━━━ Information given ━━━

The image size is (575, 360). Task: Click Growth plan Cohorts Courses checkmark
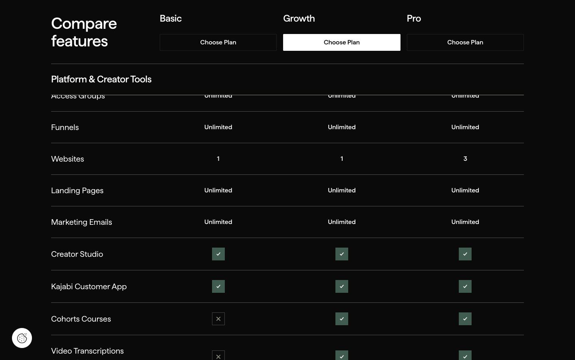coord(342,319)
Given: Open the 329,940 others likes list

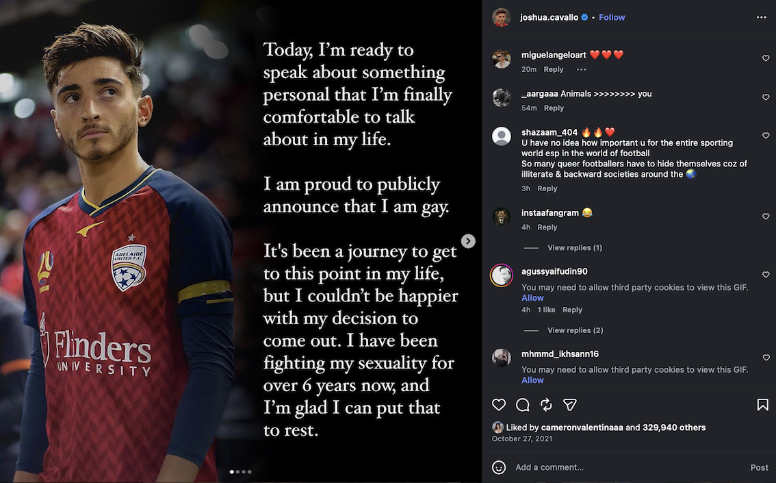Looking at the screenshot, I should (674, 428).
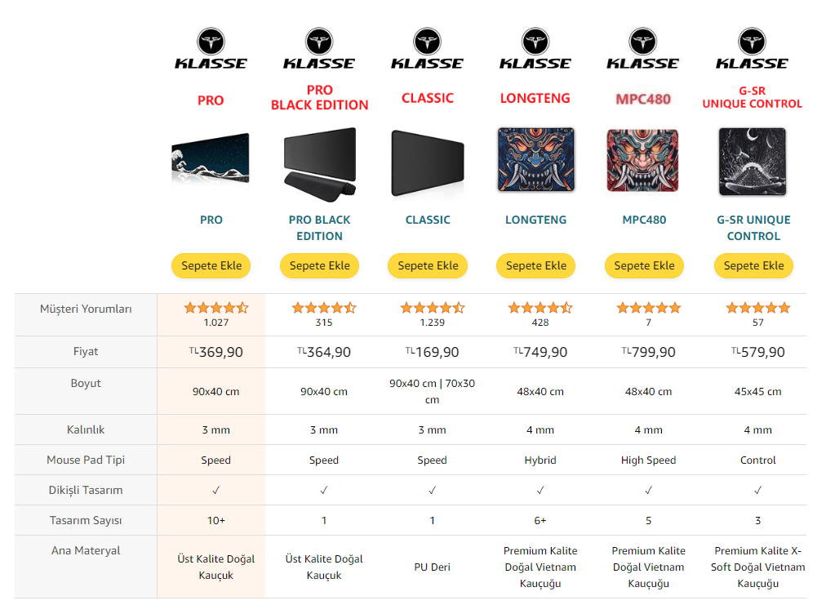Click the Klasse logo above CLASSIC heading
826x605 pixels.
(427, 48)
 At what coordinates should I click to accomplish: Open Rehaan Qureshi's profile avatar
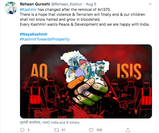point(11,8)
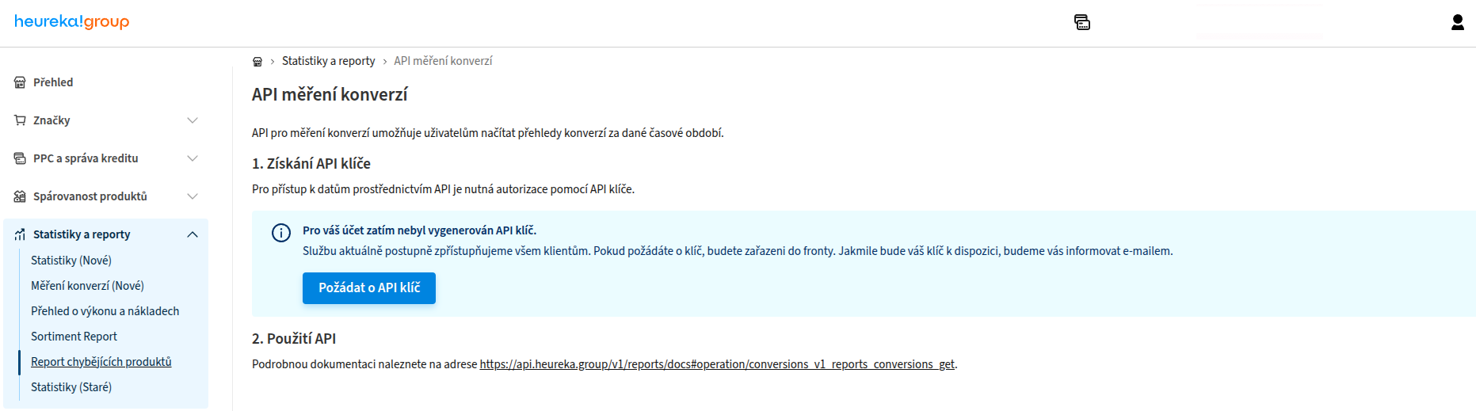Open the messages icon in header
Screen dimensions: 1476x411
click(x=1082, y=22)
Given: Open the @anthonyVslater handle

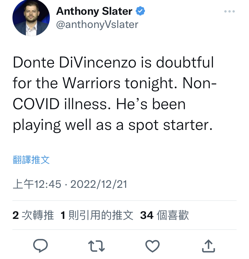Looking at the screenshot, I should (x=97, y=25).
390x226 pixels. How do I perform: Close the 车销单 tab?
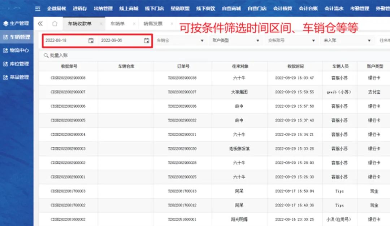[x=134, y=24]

━━━

With the pictures omitted, the records above are to be repeated exactly.

Response to this task:
The image size is (575, 360). Task: Click Growth plan Cohorts Courses checkmark
coord(342,319)
Given: Open the 329,940 others likes list

Looking at the screenshot, I should (674, 428).
Click the Klasse logo above CLASSIC heading
826x605 pixels.
(427, 48)
 At what coordinates should I click to accomplish: Open Rehaan Qureshi's profile avatar
point(11,8)
Open the messages icon in header
Screen dimensions: 1476x411
click(x=1082, y=22)
Given: Open the @anthonyVslater handle

Looking at the screenshot, I should (x=97, y=25).
390x226 pixels. How do I perform: Close the 车销单 tab?
[x=134, y=24]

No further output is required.